Dumb Luck Is Also Required

Larry MacDonald recently had a post on his blog about Derek Foster which was questioning weather the math of Derek’s strategy would let other people follow in his foot steps.  The short answer I believe is no.

Each early retirement story I’ve read of very young retirements (ie: under 50) all seem to have a common thread.  Each person will tell you how it is possible for you to do the same as them.  Yet the reality of it all is a bit of dumb luck is also required.

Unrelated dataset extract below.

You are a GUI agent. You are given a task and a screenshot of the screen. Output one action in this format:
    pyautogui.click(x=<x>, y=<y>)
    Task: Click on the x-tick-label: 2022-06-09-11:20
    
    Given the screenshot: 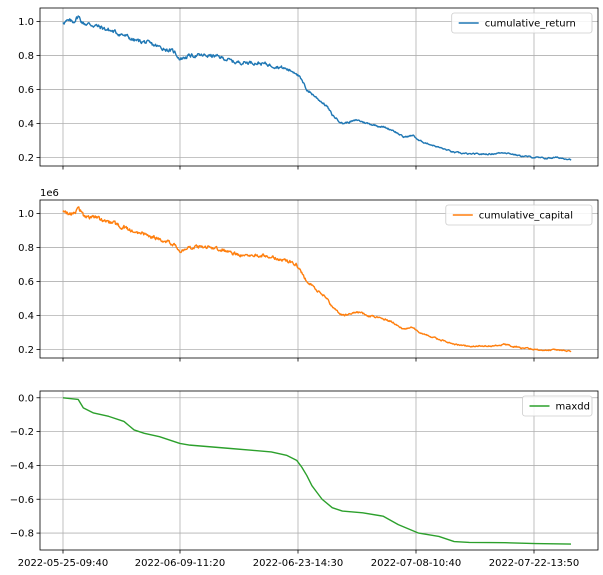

Granted most of the very early retirees do have plans to make some money with real estate or stocks and they do have a strategy.  Yet in every plan there is that wild card of luck.  Where the results of your plan far exceed what you expected to happen.  For example, when I bought my first house I knew it had a good potential for fixing it up and reselling.  Yet the renovations were more expensive than I would have guessed.   About $10,000 more expensive due to a leaking roof.  So I was hoping to just break even and not lose my shirt.  The reality was the local real estate market was hot and I made about $55,000 in profit in two years.  You could try to call it good planning or anything else, but in reality it is just dumb luck.

So you see each early retirement path is unique.  I don’t expect anyone to take the exact same path as me, because they will have different values and different opportunities.  Yet learning from each of these very early retirees teaches you something different such as controlling your spending, dividends are good, or avoid tax is important.  Yet each one echoes a similar lesson: luck favours the bold.  If you want a retirement under 50 you are going to have to take a few risks.

6 thoughts on “Dumb Luck Is Also Required”

  1. I’m with MDJ on this one. I was going to come in and point out that the people with the plans and the people who took action, more often than not it just works out.

    If you sit in front of the TV and spend your money at the mall every two weeks, guess where you’ll be in 20 years? Probably in front of your TV.

    What if you take all that money and spend a little time each night (even if it’s just 10 minutes) looking for investment opportunity? In 20 years you may be in front of your TV, you may be retired at 45 . . . in front of your TV 😉

  2. Yup, you need to just get out there and try things. You will make mistakes but learn from them. There might be risk but if properly managed it would decrease.

    In the case of Derek Foster:
    1) He admitted to using excessive leverage at times.
    2) He apparently remained invested during the last bust and took advantage of some deals (such as Riocan yielding 11%).

    Was it luck or was he shrewd?

  3. Luck dictates the short-term
    Principle dictates the long-term

    I don’t think Warren Buffet succeeds solely on luck, but opportunity (luck) is left for those who are prepared

    Or luck finds you the company to be acquired/merged and win big 🙂

  4. Excellent comments everyone.

    WC – I think it’s a bit of both. Shrewd planning can only get you so far. A bit of luck can turn good planning into a huge windfall.

    NSB- Luck only dictates the short term. I like that.

    Thicken – Excellent post. Thanks for writing it and the link.